Saved entries
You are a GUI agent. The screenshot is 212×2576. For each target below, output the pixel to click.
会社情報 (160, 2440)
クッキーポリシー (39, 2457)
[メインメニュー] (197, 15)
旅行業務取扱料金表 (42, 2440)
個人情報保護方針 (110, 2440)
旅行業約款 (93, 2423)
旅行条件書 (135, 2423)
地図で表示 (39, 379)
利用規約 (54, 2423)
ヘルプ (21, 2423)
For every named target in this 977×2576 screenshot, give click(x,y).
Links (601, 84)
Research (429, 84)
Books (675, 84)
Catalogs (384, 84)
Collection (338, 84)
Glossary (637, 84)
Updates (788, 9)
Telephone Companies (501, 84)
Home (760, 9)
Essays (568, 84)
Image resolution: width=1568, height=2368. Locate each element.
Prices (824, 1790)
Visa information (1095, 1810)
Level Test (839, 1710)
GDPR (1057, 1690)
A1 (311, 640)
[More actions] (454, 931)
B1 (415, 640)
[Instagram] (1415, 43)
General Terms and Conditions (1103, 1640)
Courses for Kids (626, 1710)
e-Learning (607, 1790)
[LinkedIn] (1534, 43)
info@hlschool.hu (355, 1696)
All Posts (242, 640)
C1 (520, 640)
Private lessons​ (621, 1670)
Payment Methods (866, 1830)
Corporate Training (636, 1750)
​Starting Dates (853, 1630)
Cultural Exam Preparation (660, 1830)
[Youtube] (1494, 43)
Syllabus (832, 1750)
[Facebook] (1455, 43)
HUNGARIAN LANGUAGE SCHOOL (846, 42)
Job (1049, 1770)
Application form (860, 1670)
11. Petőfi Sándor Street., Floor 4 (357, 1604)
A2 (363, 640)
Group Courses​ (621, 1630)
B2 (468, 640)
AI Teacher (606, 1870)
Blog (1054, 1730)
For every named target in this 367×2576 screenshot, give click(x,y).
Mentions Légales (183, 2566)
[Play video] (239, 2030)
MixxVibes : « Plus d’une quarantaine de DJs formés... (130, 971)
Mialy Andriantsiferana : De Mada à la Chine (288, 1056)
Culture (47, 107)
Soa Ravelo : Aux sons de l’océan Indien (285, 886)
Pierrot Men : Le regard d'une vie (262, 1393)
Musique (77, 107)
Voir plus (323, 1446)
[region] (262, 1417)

ABOUT THIS TASK => There is a line with "Collection (338, 84)" and a line with "[Facebook] (1455, 43)" above. Copy exactly those two lines and all lines between them, with nothing else.

SOLUTION FOR THIS TASK =>
Collection (338, 84)
Glossary (637, 84)
Updates (788, 9)
Telephone Companies (501, 84)
Home (760, 9)
Essays (568, 84)
Image resolution: width=1568, height=2368. Locate each element.
Prices (824, 1790)
Visa information (1095, 1810)
Level Test (839, 1710)
GDPR (1057, 1690)
A1 (311, 640)
[More actions] (454, 931)
B1 (415, 640)
[Instagram] (1415, 43)
General Terms and Conditions (1103, 1640)
Courses for Kids (626, 1710)
e-Learning (607, 1790)
[LinkedIn] (1534, 43)
info@hlschool.hu (355, 1696)
All Posts (242, 640)
C1 (520, 640)
Private lessons​ (621, 1670)
Payment Methods (866, 1830)
Corporate Training (636, 1750)
​Starting Dates (853, 1630)
Cultural Exam Preparation (660, 1830)
[Youtube] (1494, 43)
Syllabus (832, 1750)
[Facebook] (1455, 43)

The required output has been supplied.